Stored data

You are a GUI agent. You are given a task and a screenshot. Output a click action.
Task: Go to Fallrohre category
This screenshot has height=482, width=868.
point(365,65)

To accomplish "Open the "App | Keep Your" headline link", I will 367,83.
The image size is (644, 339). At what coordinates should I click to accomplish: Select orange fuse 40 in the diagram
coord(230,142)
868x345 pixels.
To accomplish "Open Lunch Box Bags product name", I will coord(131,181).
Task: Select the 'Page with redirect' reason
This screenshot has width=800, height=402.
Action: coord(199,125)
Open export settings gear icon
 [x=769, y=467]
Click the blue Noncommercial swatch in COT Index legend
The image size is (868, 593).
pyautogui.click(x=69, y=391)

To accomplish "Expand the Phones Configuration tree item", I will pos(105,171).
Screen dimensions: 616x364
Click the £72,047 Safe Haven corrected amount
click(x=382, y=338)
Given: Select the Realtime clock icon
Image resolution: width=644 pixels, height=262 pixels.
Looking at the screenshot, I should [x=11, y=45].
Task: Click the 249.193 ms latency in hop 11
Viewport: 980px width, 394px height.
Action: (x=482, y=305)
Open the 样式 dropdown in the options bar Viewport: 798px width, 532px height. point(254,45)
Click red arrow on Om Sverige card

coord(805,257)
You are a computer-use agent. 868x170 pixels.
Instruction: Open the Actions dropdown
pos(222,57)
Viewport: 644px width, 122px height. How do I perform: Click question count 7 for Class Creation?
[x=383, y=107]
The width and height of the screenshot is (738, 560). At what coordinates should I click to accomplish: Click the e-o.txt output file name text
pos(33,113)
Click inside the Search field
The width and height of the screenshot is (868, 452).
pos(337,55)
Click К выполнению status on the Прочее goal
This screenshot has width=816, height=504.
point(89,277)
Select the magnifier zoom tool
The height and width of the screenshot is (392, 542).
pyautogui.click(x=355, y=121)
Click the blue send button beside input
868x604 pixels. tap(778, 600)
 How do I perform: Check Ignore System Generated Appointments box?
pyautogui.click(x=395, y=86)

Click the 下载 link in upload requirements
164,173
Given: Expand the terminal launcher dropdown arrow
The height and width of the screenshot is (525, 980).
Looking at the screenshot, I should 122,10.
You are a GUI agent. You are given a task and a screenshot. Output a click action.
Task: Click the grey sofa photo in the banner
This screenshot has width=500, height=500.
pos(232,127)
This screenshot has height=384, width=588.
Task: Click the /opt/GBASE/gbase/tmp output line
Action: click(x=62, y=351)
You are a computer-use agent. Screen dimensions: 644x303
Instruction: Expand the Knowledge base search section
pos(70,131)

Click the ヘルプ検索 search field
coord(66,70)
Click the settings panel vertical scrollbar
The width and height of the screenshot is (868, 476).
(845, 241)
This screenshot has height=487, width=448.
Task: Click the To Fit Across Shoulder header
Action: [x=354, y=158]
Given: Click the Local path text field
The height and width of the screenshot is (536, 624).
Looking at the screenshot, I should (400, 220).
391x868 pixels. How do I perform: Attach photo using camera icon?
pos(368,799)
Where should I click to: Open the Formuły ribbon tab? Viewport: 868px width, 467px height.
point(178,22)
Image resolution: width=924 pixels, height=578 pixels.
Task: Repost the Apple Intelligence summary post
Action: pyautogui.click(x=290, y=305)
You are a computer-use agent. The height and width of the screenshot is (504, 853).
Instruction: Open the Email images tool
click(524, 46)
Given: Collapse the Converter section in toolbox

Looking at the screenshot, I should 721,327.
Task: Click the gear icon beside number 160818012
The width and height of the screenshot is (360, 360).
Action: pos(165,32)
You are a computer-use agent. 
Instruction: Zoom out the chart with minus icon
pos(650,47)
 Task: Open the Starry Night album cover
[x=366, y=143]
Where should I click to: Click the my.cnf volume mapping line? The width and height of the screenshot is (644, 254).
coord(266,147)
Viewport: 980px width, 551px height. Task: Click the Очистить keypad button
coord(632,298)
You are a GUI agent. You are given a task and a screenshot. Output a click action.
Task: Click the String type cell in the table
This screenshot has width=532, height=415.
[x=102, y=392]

=== Aim of the task ===
From the first line to the last, set down every record exactly as written above.

=== Result of this exercise ===
You are a GUI agent. You are given a task and a screenshot. Output a click action.
Task: Go to Fallrohre category
This screenshot has height=482, width=868.
point(365,65)

To accomplish "Open the "App | Keep Your" headline link", I will 367,83.
The image size is (644, 339). At what coordinates should I click to accomplish: Select orange fuse 40 in the diagram
coord(230,142)
868x345 pixels.
To accomplish "Open Lunch Box Bags product name", I will coord(131,181).
Task: Select the 'Page with redirect' reason
This screenshot has width=800, height=402.
Action: coord(199,125)
Open export settings gear icon
 [x=769, y=467]
Click the blue Noncommercial swatch in COT Index legend
The image size is (868, 593).
pyautogui.click(x=69, y=391)

To accomplish "Expand the Phones Configuration tree item", I will pos(105,171).
Screen dimensions: 616x364
Click the £72,047 Safe Haven corrected amount
click(x=382, y=338)
Given: Select the Realtime clock icon
Image resolution: width=644 pixels, height=262 pixels.
Looking at the screenshot, I should [x=11, y=45].
Task: Click the 249.193 ms latency in hop 11
Viewport: 980px width, 394px height.
Action: (x=482, y=305)
Open the 样式 dropdown in the options bar Viewport: 798px width, 532px height. point(254,45)
Click red arrow on Om Sverige card

coord(805,257)
You are a computer-use agent. 868x170 pixels.
Instruction: Open the Actions dropdown
pos(222,57)
Viewport: 644px width, 122px height. How do I perform: Click question count 7 for Class Creation?
[x=383, y=107]
The width and height of the screenshot is (738, 560). At what coordinates should I click to accomplish: Click the e-o.txt output file name text
pos(33,113)
Click inside the Search field
The width and height of the screenshot is (868, 452).
pos(337,55)
Click К выполнению status on the Прочее goal
This screenshot has width=816, height=504.
point(89,277)
Select the magnifier zoom tool
The height and width of the screenshot is (392, 542).
pyautogui.click(x=355, y=121)
Click the blue send button beside input
868x604 pixels. tap(778, 600)
 How do I perform: Check Ignore System Generated Appointments box?
pyautogui.click(x=395, y=86)

Click the 下载 link in upload requirements
164,173
Given: Expand the terminal launcher dropdown arrow
The height and width of the screenshot is (525, 980).
Looking at the screenshot, I should 122,10.
You are a GUI agent. You are given a task and a screenshot. Output a click action.
Task: Click the grey sofa photo in the banner
This screenshot has width=500, height=500.
pos(232,127)
This screenshot has height=384, width=588.
Task: Click the /opt/GBASE/gbase/tmp output line
Action: click(x=62, y=351)
You are a computer-use agent. Screen dimensions: 644x303
Instruction: Expand the Knowledge base search section
pos(70,131)

Click the ヘルプ検索 search field
coord(66,70)
Click the settings panel vertical scrollbar
The width and height of the screenshot is (868, 476).
(845, 241)
This screenshot has height=487, width=448.
Task: Click the To Fit Across Shoulder header
Action: [x=354, y=158]
Given: Click the Local path text field
The height and width of the screenshot is (536, 624).
Looking at the screenshot, I should (400, 220).
391x868 pixels. How do I perform: Attach photo using camera icon?
pos(368,799)
Where should I click to: Open the Formuły ribbon tab? Viewport: 868px width, 467px height.
point(178,22)
Image resolution: width=924 pixels, height=578 pixels.
Task: Repost the Apple Intelligence summary post
Action: pyautogui.click(x=290, y=305)
You are a computer-use agent. The height and width of the screenshot is (504, 853).
Instruction: Open the Email images tool
click(524, 46)
Given: Collapse the Converter section in toolbox

Looking at the screenshot, I should 721,327.
Task: Click the gear icon beside number 160818012
The width and height of the screenshot is (360, 360).
Action: pos(165,32)
You are a computer-use agent. 
Instruction: Zoom out the chart with minus icon
pos(650,47)
 Task: Open the Starry Night album cover
[x=366, y=143]
Where should I click to: Click the my.cnf volume mapping line? The width and height of the screenshot is (644, 254).
coord(266,147)
Viewport: 980px width, 551px height. Task: Click the Очистить keypad button
coord(632,298)
You are a GUI agent. You are given a task and a screenshot. Output a click action.
Task: Click the String type cell in the table
This screenshot has width=532, height=415.
[x=102, y=392]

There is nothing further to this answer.